On pourrait également évoquer ici l’habituelle stratégie des esprits sceptiques des hautes plaines arides de l’Ouest américain, qui cherchent à désamorcer le mythe du jackalope en invoquant les tumeurs faciales que l’on observe parfois chez le lièvre à queue noire. Dans tous les cas, il ne s’agit pas seulement d’expliquer les généalogies causales des êtres mythologiques, mais plus encore d’en finir avec eux. Une telle impatience, pour le moins, n’a jamais caractérisé l’approche de von Cyr sur ces questions, et il est donc tout naturel que nous passions de la théorie tératologique sans plus tarder.
Ce que nous découvrons lorsque nous abandonnons le positivisme grossier qui a dominé au cours du XXe siècle —positivisme dont même Roux n’a pas su entièrement se libérer et qui a souvent relégué notre propre von Cyr aux marges de sa discipline—, ce n’est pas tant que la licorne altaïque soit aussi parfaite ou transcendante que ses homologues européennes ou chinoises, mais plutôt qu’elle révèle un processus culturel dynamique au sein de la steppe eurasienne, processus qui a lui-même conduit aux représentations de la perfection de la licorne aux deux côtés de l’Eurasie.
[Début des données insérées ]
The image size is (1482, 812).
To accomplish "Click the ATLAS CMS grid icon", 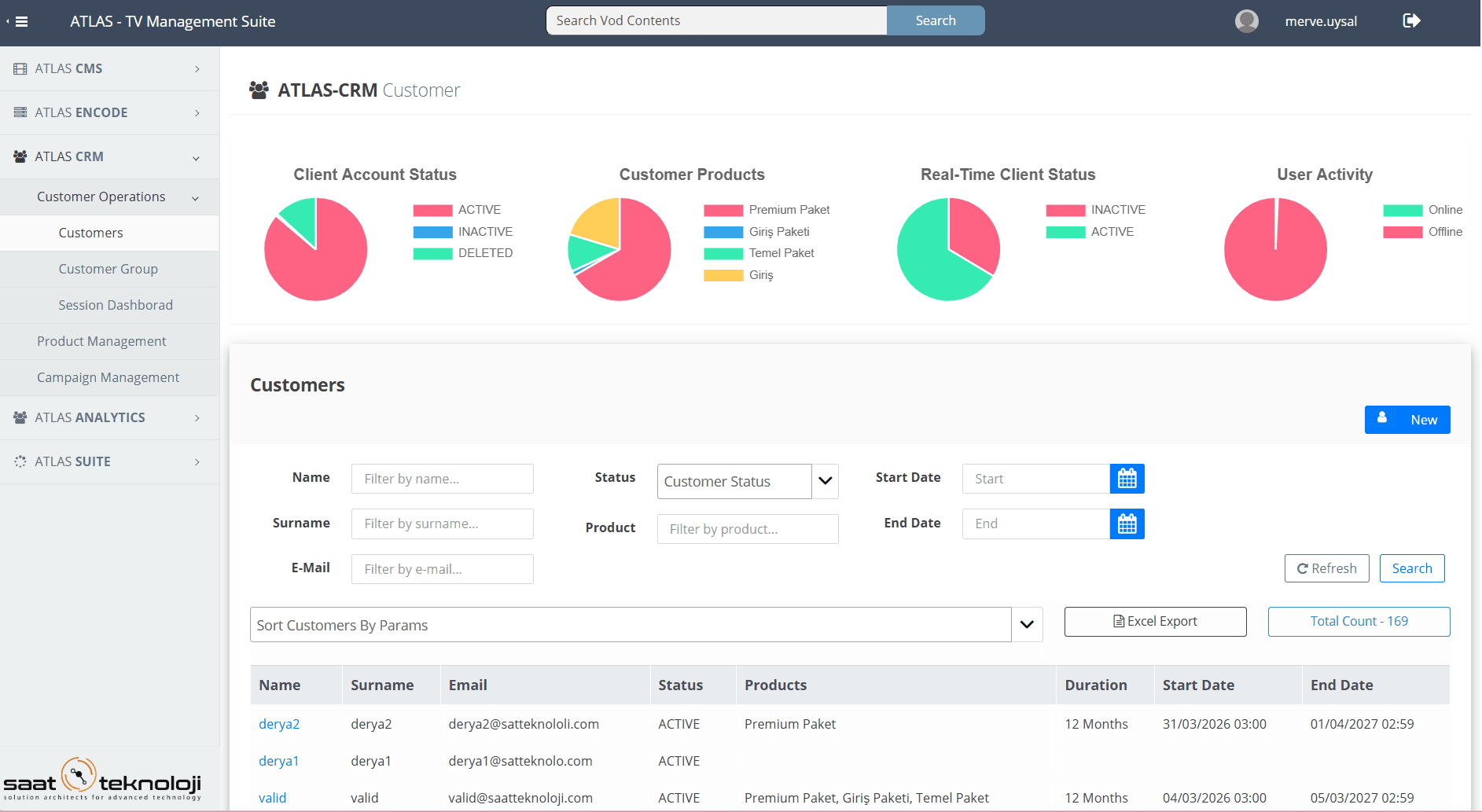I will [x=20, y=68].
Pour saisir cela, il nous faut remonter bien plus loin dans l’histoire que les sources écrites mobilisées par Roux, jusqu’aux tumulus funéraires de l’Âge du Fer appartenant à la culture archéologique scythe connue sous le nom de Pazyryk. Comme vous le savez sans doute déjà, les fouilles de nombreux kourganes pazyryks, datant du VIe au IIIe siècle avant l’ère commun, ont révélé des sépultures équines remarquablement bien préservées, où les chevaux étaient équipés d’un harnachement cérémoniel élaboré, comprenant notamment des coiffes ornées de bois de cerf stylisés en bois ou en feutre. Il existe également des indices suggérant que ces bois de cerf ne se limitaient pas aux rites funéraires, mais qu’ils étaient aussi portés par les chevaux dans les combats montés, les guerriers pazyryks s’élançant dans la mêlée avec de véritables bois de cerf fixés à leurs chevaux. Mais pourquoi déguiser son cheval en cerf ? Plus précisément, pourquoi les membres d’une culture fondamentalement centrée sur le cheval auraient-ils choisi de se représenter symboliquement ces créatures exaltées sous les traits d’animaux de chasse forestiers ?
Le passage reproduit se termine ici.